### Text section

** Start **

2007-11-01 14:20:48

by Andreas Dilger

[permalink] [raw]
Subject: [[email protected]: [RFC PATCH ext3/ext4] orphan list corruption due bad inode]

I just noticed this patch in the old parts of my inbox, but it was never
landed to ext3 or ext4.

----- Forwarded message from Vasily Averin <[email protected]> -----

Date: Mon, 04 Jun 2007 09:19:10 +0400
From: Vasily Averin <[email protected]>
To: Linux Kernel Mailing List <[email protected]>,
Andrew Morton <[email protected]>, [email protected],
[email protected], Stephen Tweedie <[email protected]>,
[email protected]
Subject: [RFC PATCH ext3/ext4] orphan list corruption due bad inode

After ext3 orphan list check has been added into ext3_destroy_inode() (please see my previous patch) the following situation has been detected:
EXT3-fs warning (device sda6): ext3_unlink: Deleting nonexistent file (37901290), 0
Inode 00000101a15b7840: orphan list check failed!

** End **

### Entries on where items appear

** Start **

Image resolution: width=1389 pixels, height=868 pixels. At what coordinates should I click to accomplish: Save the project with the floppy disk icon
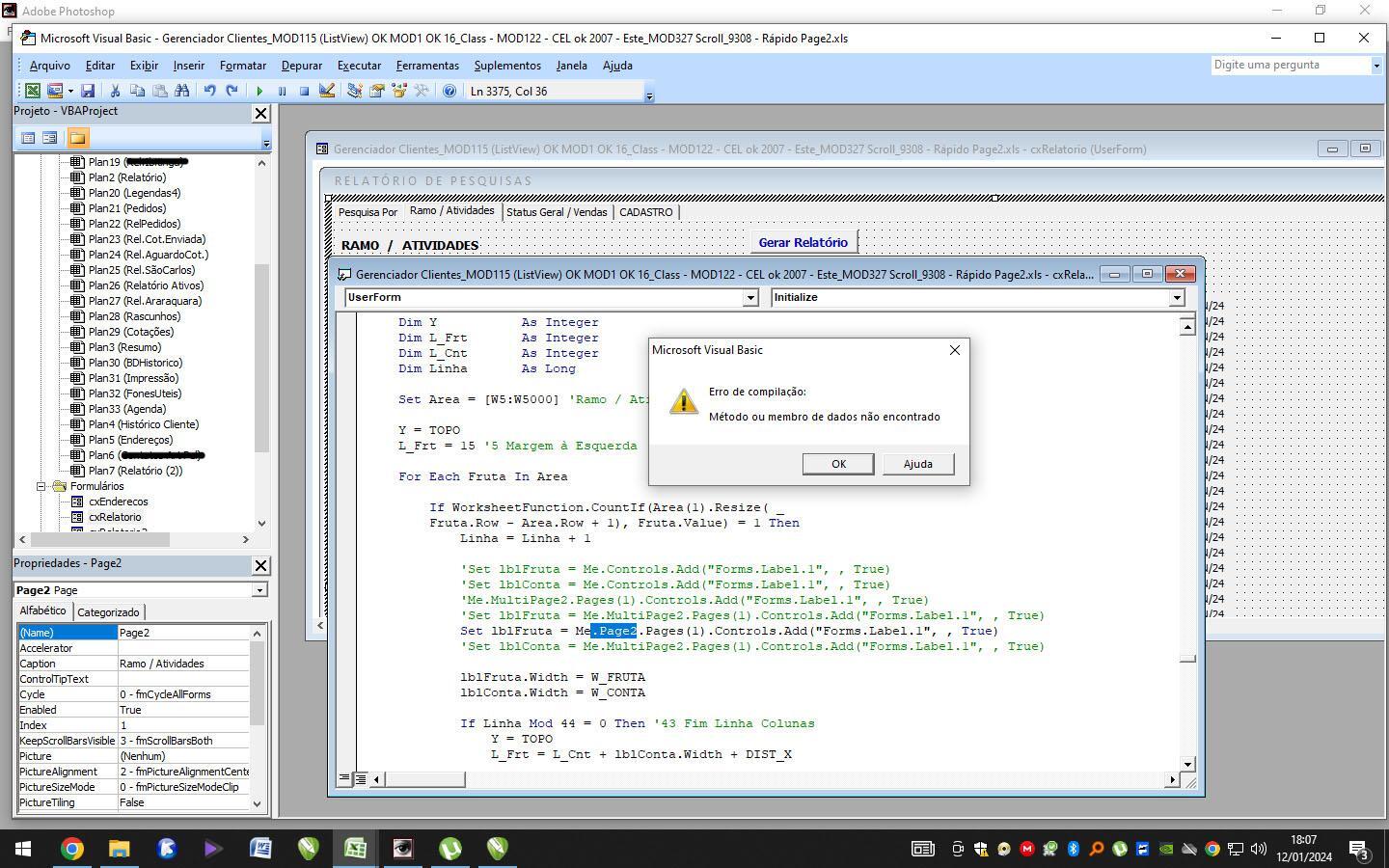[x=88, y=91]
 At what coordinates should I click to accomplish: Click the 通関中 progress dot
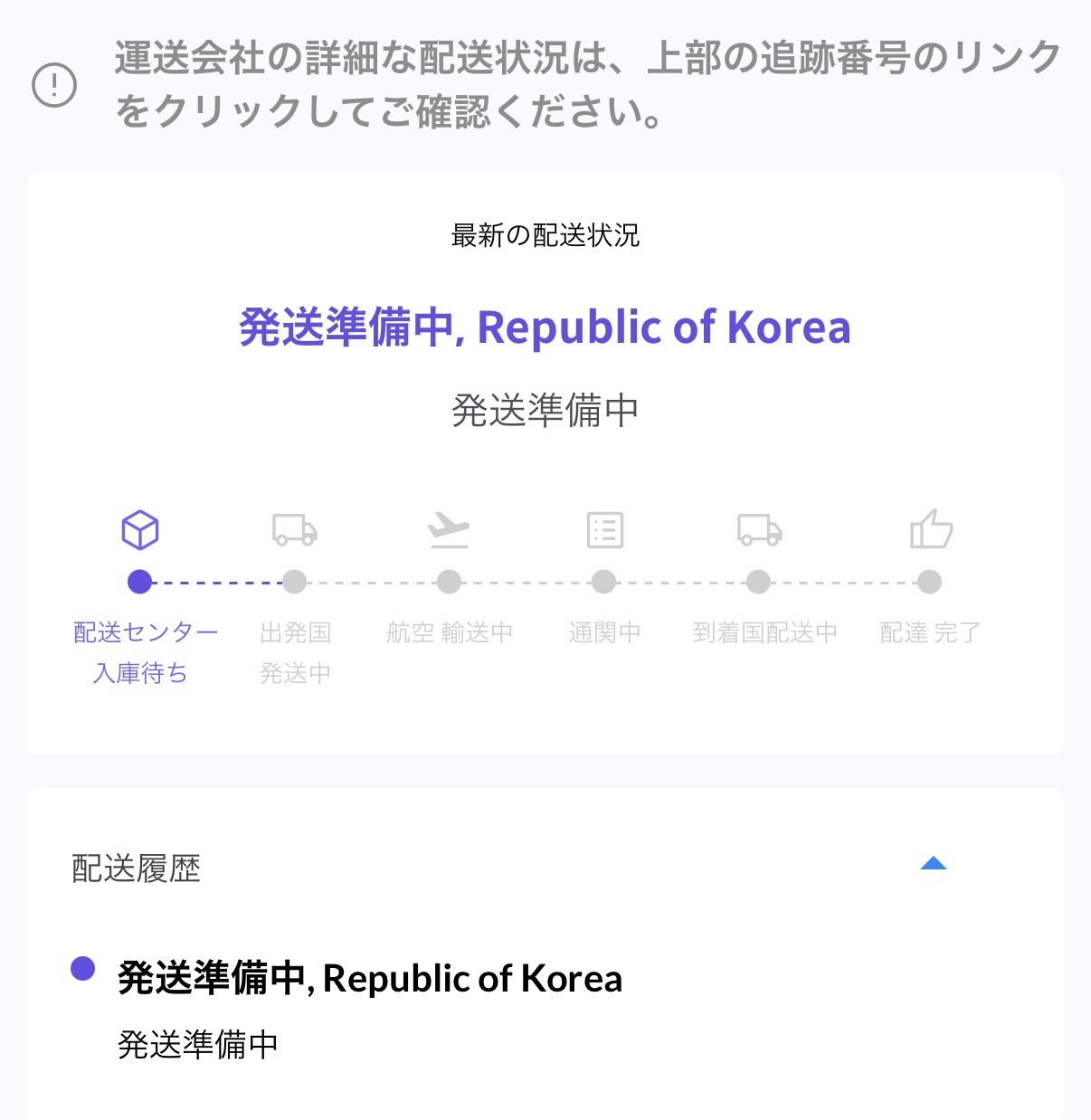[604, 582]
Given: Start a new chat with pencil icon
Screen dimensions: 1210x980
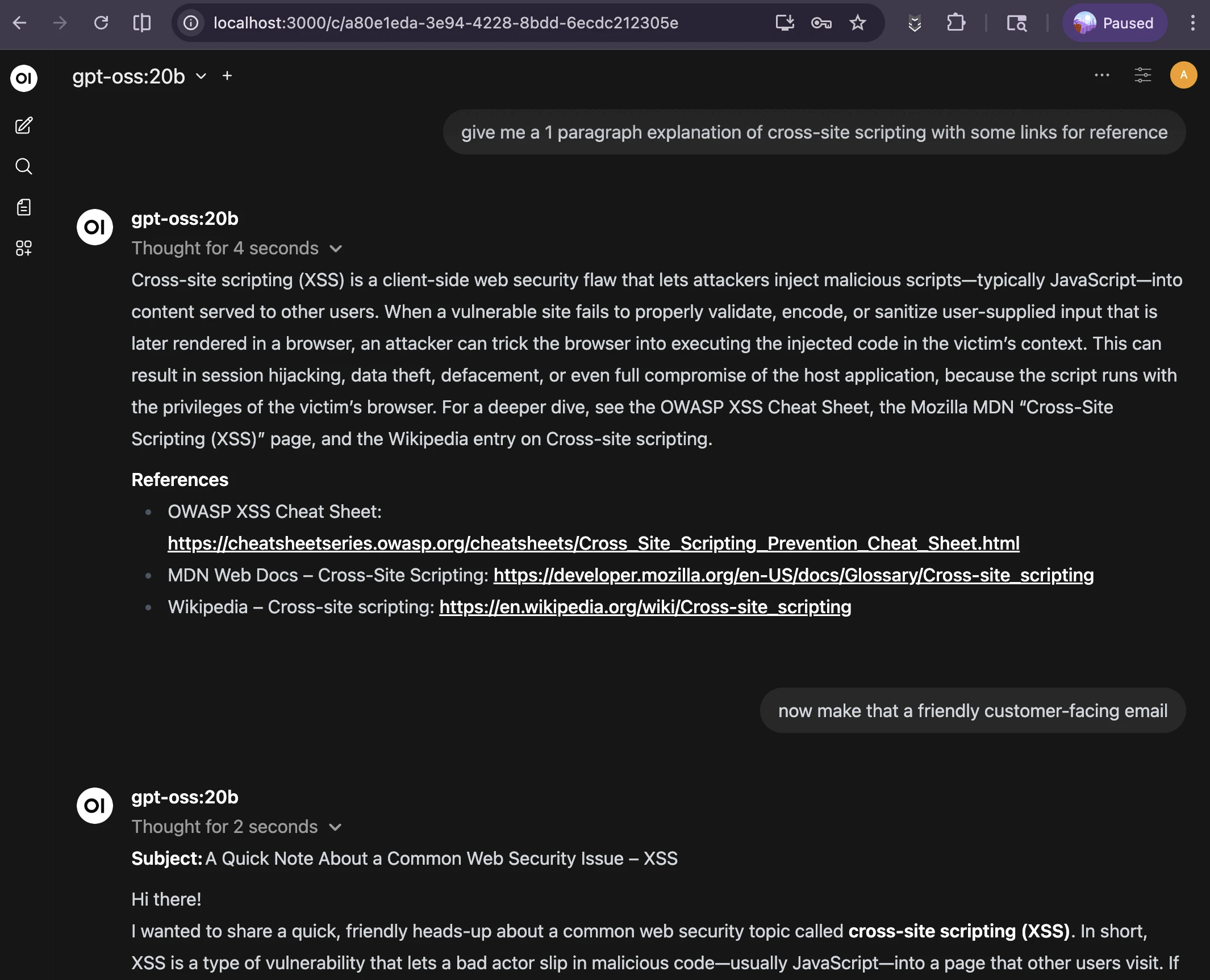Looking at the screenshot, I should pos(24,125).
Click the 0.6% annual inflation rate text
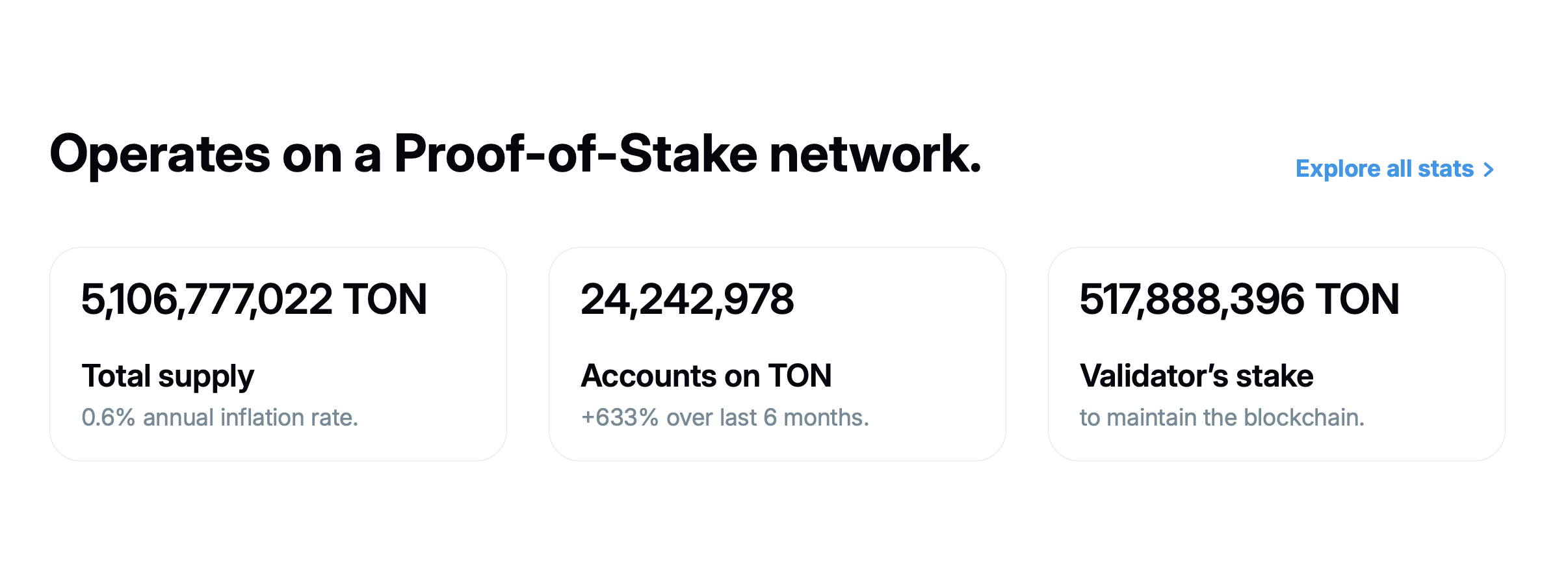Screen dimensions: 1568x577 pos(220,417)
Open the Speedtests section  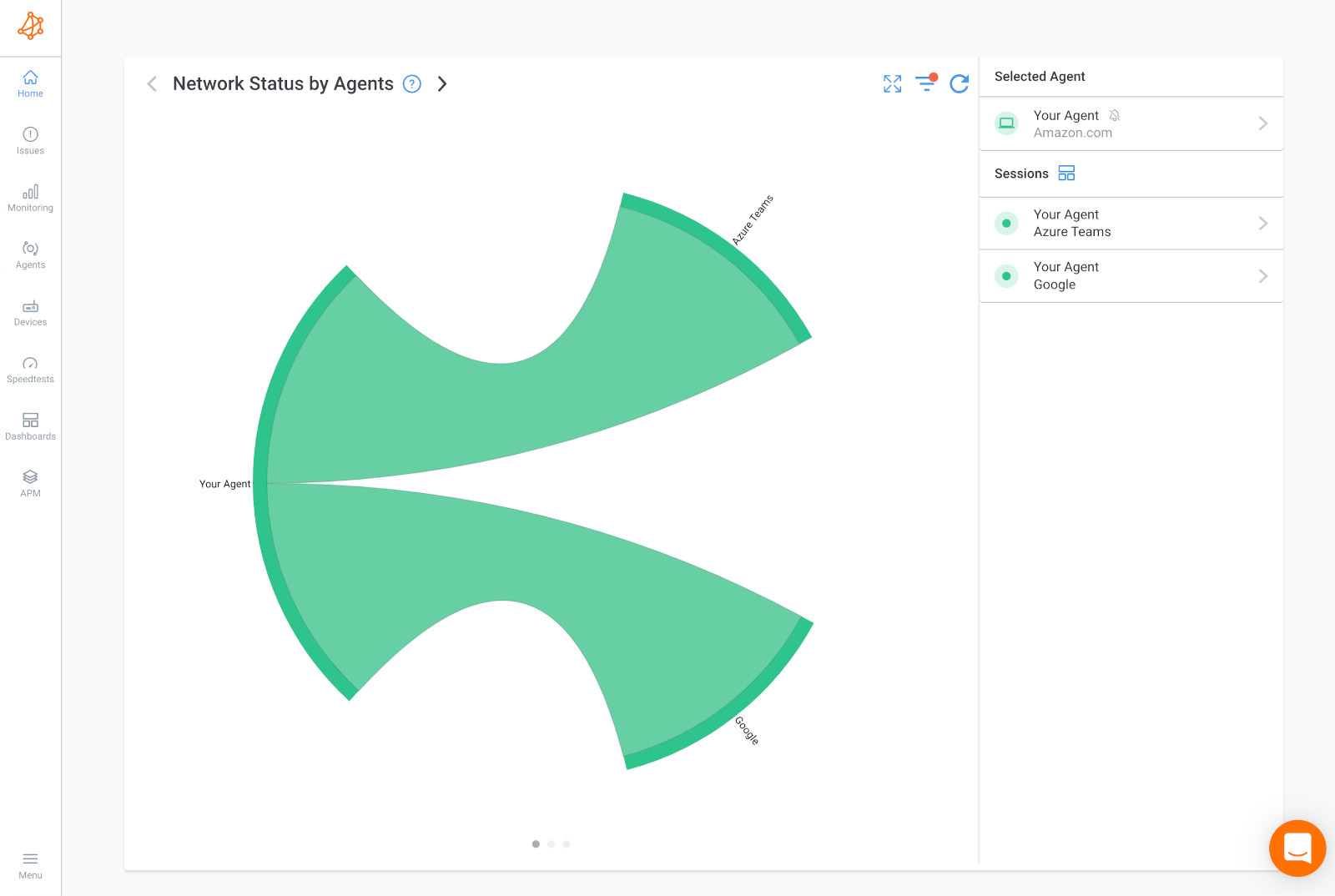(30, 368)

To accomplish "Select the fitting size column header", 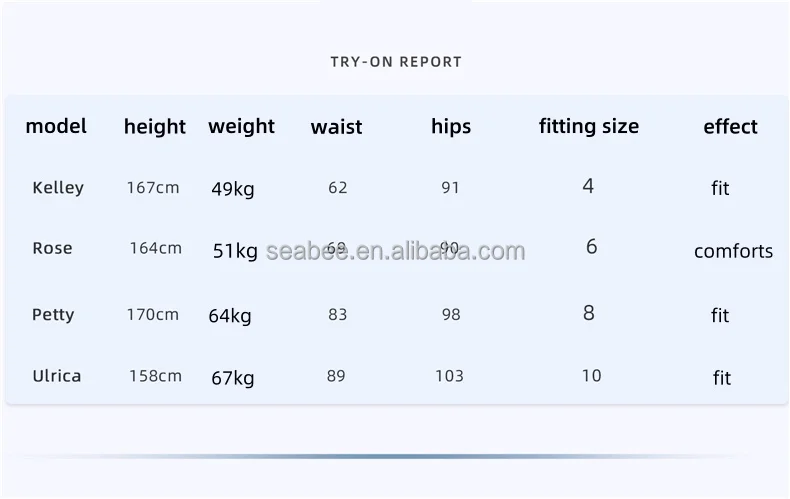I will [589, 127].
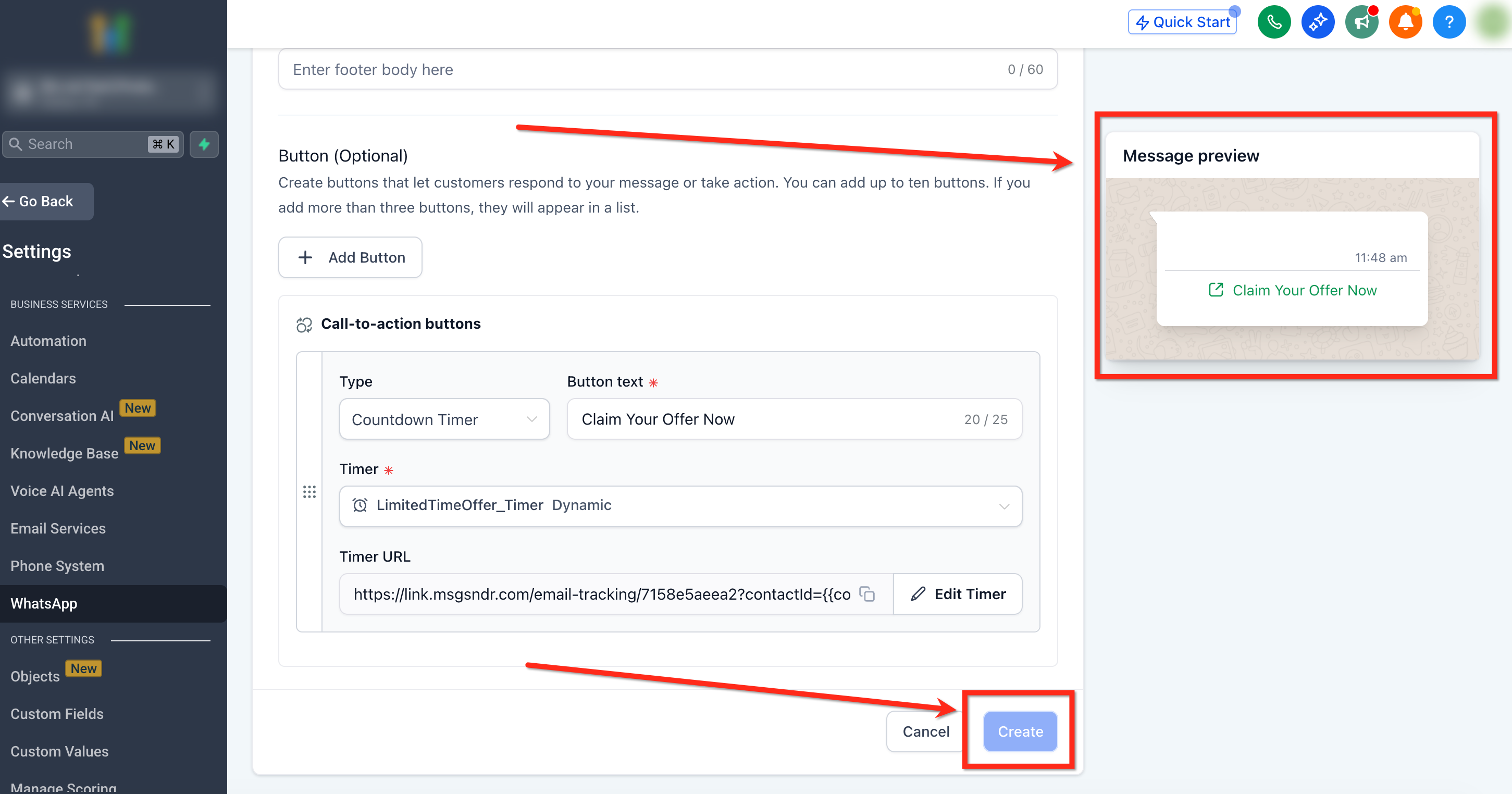Focus the footer body input field
The height and width of the screenshot is (794, 1512).
pyautogui.click(x=646, y=69)
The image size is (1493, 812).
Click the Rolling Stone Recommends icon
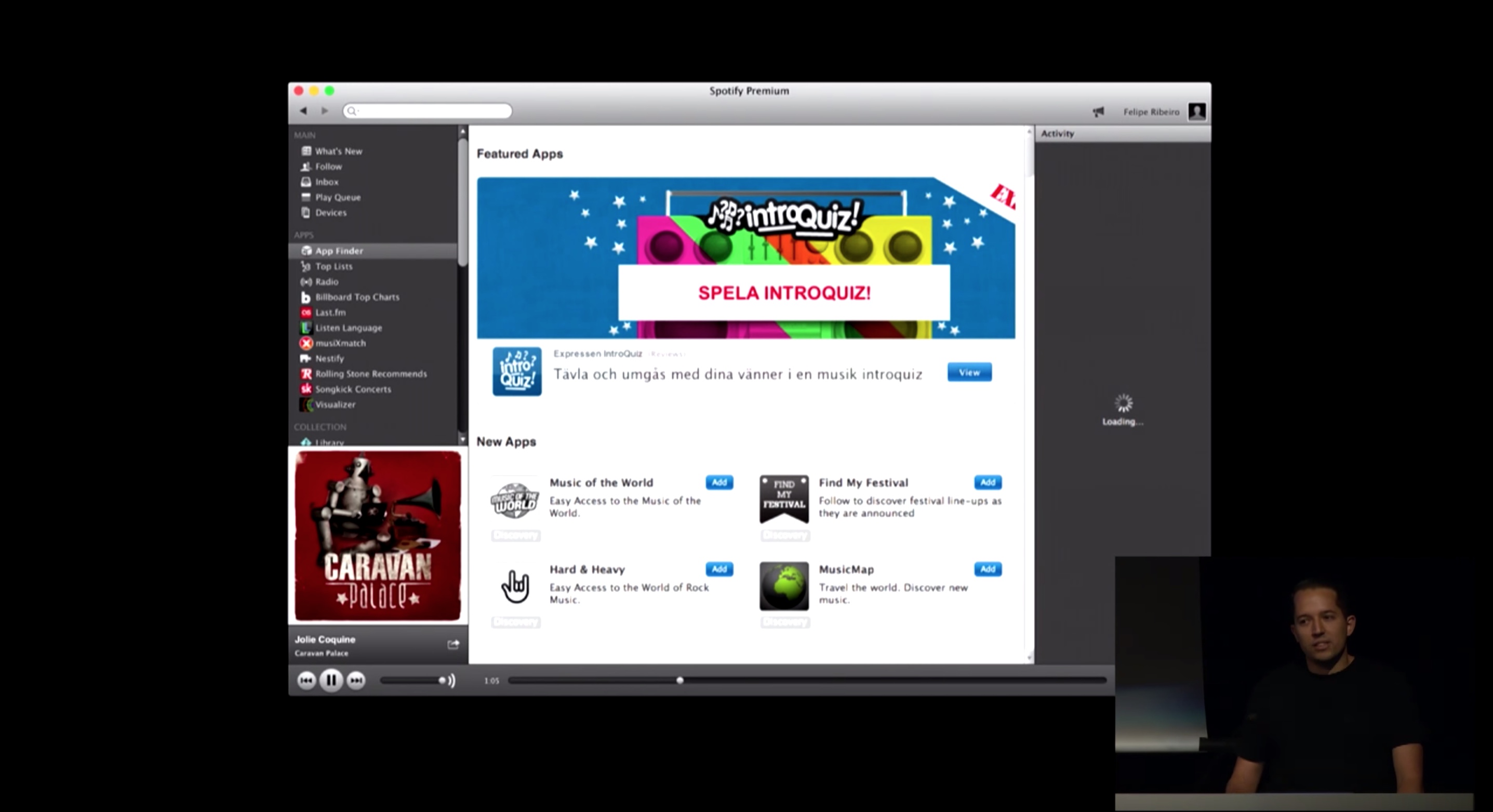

** End **

### Requests
(a) In the mailing list post, which device does the EXT3-fs warning name?
(b) Write out the mailing list post from "2007-11-01 14:20:48" up to and including "ext3 or ext4.".

### Response list
(a) sda6

(b)
2007-11-01 14:20:48

by Andreas Dilger

[permalink] [raw]
Subject: [[email protected]: [RFC PATCH ext3/ext4] orphan list corruption due bad inode]

I just noticed this patch in the old parts of my inbox, but it was never
landed to ext3 or ext4.